▶ _Problem description_: Would you filter the listing below so that only lines with the word "tree" remain?

▶ _Supplied data_:
▼

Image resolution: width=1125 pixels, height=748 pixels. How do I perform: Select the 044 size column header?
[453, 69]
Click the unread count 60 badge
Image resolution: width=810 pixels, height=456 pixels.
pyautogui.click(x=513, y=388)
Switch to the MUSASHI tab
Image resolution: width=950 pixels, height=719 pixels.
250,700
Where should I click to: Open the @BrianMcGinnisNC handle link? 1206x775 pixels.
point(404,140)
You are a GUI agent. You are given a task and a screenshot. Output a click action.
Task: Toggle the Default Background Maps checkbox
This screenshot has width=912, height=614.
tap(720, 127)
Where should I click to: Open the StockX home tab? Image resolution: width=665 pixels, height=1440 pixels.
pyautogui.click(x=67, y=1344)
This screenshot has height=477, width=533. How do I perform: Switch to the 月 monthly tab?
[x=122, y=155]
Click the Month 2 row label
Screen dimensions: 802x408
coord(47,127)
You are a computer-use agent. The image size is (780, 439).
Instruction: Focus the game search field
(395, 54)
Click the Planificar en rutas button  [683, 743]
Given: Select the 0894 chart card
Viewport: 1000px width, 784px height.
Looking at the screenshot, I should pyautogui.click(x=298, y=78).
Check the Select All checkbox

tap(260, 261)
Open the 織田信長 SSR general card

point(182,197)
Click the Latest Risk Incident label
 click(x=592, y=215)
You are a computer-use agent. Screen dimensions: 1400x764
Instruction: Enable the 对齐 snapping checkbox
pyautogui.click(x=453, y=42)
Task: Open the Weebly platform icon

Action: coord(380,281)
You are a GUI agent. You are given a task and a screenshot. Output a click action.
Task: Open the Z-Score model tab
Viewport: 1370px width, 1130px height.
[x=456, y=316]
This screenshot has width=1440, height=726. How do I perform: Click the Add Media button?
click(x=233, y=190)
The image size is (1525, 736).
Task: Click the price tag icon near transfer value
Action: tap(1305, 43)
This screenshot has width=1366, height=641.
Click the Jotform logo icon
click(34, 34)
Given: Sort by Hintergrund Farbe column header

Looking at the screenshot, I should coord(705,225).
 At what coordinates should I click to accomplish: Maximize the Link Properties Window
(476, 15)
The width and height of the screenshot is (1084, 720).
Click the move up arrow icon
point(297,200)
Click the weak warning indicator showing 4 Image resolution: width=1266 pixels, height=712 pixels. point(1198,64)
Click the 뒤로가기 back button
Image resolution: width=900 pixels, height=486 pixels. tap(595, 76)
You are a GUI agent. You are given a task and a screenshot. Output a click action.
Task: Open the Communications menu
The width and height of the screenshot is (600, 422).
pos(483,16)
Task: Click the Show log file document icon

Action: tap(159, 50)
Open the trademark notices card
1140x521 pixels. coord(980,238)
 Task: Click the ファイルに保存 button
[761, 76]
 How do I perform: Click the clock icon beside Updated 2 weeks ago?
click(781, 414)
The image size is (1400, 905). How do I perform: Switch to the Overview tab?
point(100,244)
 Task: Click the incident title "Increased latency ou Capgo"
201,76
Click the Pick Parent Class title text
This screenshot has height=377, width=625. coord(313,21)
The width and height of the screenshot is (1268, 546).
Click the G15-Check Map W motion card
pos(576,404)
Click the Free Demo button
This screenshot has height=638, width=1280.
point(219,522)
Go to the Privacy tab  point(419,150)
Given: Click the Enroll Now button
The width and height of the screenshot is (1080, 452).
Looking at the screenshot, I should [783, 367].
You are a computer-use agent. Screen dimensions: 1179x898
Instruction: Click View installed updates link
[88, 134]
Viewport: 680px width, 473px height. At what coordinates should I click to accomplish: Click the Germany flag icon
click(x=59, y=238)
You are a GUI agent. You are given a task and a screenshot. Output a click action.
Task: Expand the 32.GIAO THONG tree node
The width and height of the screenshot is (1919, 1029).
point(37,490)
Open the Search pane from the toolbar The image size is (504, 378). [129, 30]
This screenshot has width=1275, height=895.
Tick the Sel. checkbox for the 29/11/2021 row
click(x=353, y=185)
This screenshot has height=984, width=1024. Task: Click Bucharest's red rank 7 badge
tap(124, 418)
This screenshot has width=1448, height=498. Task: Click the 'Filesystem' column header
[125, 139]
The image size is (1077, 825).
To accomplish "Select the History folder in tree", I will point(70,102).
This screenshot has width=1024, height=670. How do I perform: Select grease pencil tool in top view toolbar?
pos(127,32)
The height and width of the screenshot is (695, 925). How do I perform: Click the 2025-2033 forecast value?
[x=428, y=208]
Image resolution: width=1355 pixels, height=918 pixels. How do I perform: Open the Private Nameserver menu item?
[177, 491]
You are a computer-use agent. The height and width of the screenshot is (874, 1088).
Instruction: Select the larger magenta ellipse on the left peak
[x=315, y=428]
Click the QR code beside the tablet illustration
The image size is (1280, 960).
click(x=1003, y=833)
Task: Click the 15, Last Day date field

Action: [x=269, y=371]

▲

▶ _Solution for this exercise_:
Task: Expand the 32.GIAO THONG tree node
To accomplish "Select the History folder in tree", I will point(70,102).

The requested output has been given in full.